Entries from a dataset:
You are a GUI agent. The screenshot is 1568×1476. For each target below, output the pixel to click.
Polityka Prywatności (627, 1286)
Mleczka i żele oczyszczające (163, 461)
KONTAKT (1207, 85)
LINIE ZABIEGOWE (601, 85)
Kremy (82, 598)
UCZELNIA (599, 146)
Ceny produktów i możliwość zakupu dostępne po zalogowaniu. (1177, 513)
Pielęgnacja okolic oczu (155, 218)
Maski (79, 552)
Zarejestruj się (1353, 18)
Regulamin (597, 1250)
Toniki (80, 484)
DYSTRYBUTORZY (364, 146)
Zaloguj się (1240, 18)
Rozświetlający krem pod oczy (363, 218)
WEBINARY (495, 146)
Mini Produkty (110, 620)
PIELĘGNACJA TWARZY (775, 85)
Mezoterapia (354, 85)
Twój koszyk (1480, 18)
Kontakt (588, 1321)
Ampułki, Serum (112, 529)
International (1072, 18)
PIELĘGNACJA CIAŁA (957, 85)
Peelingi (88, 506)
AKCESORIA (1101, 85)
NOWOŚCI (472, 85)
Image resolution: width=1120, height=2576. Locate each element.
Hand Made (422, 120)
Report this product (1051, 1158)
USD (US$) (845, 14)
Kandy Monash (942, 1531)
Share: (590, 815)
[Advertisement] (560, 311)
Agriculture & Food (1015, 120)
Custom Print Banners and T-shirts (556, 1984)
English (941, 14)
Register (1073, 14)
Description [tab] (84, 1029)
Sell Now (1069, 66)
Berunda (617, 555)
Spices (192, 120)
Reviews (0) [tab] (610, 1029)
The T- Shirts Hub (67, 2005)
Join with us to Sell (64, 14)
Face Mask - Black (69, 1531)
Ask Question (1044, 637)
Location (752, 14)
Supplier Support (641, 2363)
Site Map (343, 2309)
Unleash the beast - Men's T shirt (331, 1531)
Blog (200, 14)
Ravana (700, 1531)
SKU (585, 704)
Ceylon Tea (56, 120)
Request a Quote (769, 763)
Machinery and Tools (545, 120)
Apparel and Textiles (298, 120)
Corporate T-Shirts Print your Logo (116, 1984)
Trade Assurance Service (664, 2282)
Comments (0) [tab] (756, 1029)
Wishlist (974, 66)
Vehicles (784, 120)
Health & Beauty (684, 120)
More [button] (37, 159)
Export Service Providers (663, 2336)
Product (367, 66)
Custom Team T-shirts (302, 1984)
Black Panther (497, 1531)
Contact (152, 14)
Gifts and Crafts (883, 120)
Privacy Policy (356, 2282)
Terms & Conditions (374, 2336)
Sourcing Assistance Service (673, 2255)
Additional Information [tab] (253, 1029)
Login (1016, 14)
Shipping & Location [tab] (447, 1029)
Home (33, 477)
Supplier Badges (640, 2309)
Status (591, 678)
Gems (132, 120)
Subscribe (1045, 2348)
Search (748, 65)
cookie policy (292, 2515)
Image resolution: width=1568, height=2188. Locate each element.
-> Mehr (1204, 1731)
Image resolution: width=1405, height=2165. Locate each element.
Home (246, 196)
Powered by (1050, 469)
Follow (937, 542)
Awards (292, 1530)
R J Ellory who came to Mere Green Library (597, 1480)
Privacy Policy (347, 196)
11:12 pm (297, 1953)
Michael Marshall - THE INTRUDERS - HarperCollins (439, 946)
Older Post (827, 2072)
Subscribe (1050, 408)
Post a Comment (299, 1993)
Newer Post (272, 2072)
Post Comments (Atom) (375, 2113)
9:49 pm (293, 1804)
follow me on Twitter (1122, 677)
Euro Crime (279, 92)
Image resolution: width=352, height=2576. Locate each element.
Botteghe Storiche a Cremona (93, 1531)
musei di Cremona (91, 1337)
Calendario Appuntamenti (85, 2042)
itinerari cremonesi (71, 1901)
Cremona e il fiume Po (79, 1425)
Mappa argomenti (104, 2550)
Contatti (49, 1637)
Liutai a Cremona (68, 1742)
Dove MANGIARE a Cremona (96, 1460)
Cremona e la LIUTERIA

TASK DETAILS ->
Convert every line of the records above into a numbered list, skipping any blank lines.

PROBLEM SOLUTION ->
1. You are a GUI agent. The screenshot is 1568×1476. For each target below, output the pixel to click.
2. Polityka Prywatności (627, 1286)
3. Mleczka i żele oczyszczające (163, 461)
4. KONTAKT (1207, 85)
5. LINIE ZABIEGOWE (601, 85)
6. Kremy (82, 598)
7. UCZELNIA (599, 146)
8. Ceny produktów i możliwość zakupu dostępne po zalogowaniu. (1177, 513)
9. Pielęgnacja okolic oczu (155, 218)
10. Maski (79, 552)
11. Zarejestruj się (1353, 18)
12. Regulamin (597, 1250)
13. Toniki (80, 484)
14. DYSTRYBUTORZY (364, 146)
15. Zaloguj się (1240, 18)
16. Rozświetlający krem pod oczy (363, 218)
17. WEBINARY (495, 146)
18. Mini Produkty (110, 620)
19. PIELĘGNACJA TWARZY (775, 85)
20. Mezoterapia (354, 85)
21. Twój koszyk (1480, 18)
22. Kontakt (588, 1321)
23. Ampułki, Serum (112, 529)
24. International (1072, 18)
25. PIELĘGNACJA CIAŁA (957, 85)
26. Peelingi (88, 506)
27. AKCESORIA (1101, 85)
28. NOWOŚCI (472, 85)
29. Image resolution: width=1120, height=2576. Locate each element.
30. Hand Made (422, 120)
31. Report this product (1051, 1158)
32. USD (US$) (845, 14)
33. Kandy Monash (942, 1531)
34. Share: (590, 815)
35. [Advertisement] (560, 311)
36. Agriculture & Food (1015, 120)
37. Custom Print Banners and T-shirts (556, 1984)
38. English (941, 14)
39. Register (1073, 14)
40. Description [tab] (84, 1029)
41. Sell Now (1069, 66)
42. Berunda (617, 555)
43. Spices (192, 120)
44. Reviews (0) [tab] (610, 1029)
45. The T- Shirts Hub (67, 2005)
46. Join with us to Sell (64, 14)
47. Face Mask - Black (69, 1531)
48. Ask Question (1044, 637)
49. Location (752, 14)
50. Supplier Support (641, 2363)
51. Site Map (343, 2309)
52. Unleash the beast - Men's T shirt (331, 1531)
53. Blog (200, 14)
54. Ravana (700, 1531)
55. SKU (585, 704)
56. Ceylon Tea (56, 120)
57. Request a Quote (769, 763)
58. Machinery and Tools (545, 120)
59. Apparel and Textiles (298, 120)
60. Corporate T-Shirts Print your Logo (116, 1984)
61. Trade Assurance Service (664, 2282)
62. Comments (0) [tab] (756, 1029)
63. Wishlist (974, 66)
64. Vehicles (784, 120)
65. Health & Beauty (684, 120)
66. More [button] (37, 159)
67. Export Service Providers (663, 2336)
68. Product (367, 66)
69. Custom Team T-shirts (302, 1984)
70. Black Panther (497, 1531)
71. Contact (152, 14)
72. Gifts and Crafts (883, 120)
73. Privacy Policy (356, 2282)
74. Terms & Conditions (374, 2336)
75. Sourcing Assistance Service (673, 2255)
76. Additional Information [tab] (253, 1029)
77. Login (1016, 14)
78. Shipping & Location [tab] (447, 1029)
79. Home (33, 477)
80. Supplier Badges (640, 2309)
81. Status (591, 678)
82. Gems (132, 120)
83. Subscribe (1045, 2348)
84. Search (748, 65)
85. cookie policy (292, 2515)
86. Image resolution: width=1568, height=2188. Locate each element.
87. -> Mehr (1204, 1731)
88. Image resolution: width=1405, height=2165. Locate each element.
89. Home (246, 196)
90. Powered by (1050, 469)
91. Follow (937, 542)
92. Awards (292, 1530)
93. R J Ellory who came to Mere Green Library (597, 1480)
94. Privacy Policy (347, 196)
95. 11:12 pm (297, 1953)
96. Michael Marshall - THE INTRUDERS - HarperCollins (439, 946)
97. Older Post (827, 2072)
98. Subscribe (1050, 408)
99. Post a Comment (299, 1993)
100. Newer Post (272, 2072)
101. Post Comments (Atom) (375, 2113)
102. 9:49 pm (293, 1804)
103. follow me on Twitter (1122, 677)
104. Euro Crime (279, 92)
105. Image resolution: width=352, height=2576. Locate each element.
106. Botteghe Storiche a Cremona (93, 1531)
107. musei di Cremona (91, 1337)
108. Calendario Appuntamenti (85, 2042)
109. itinerari cremonesi (71, 1901)
110. Cremona e il fiume Po (79, 1425)
111. Mappa argomenti (104, 2550)
112. Contatti (49, 1637)
113. Liutai a Cremona (68, 1742)
114. Dove MANGIARE a Cremona (96, 1460)
115. Cremona e la LIUTERIA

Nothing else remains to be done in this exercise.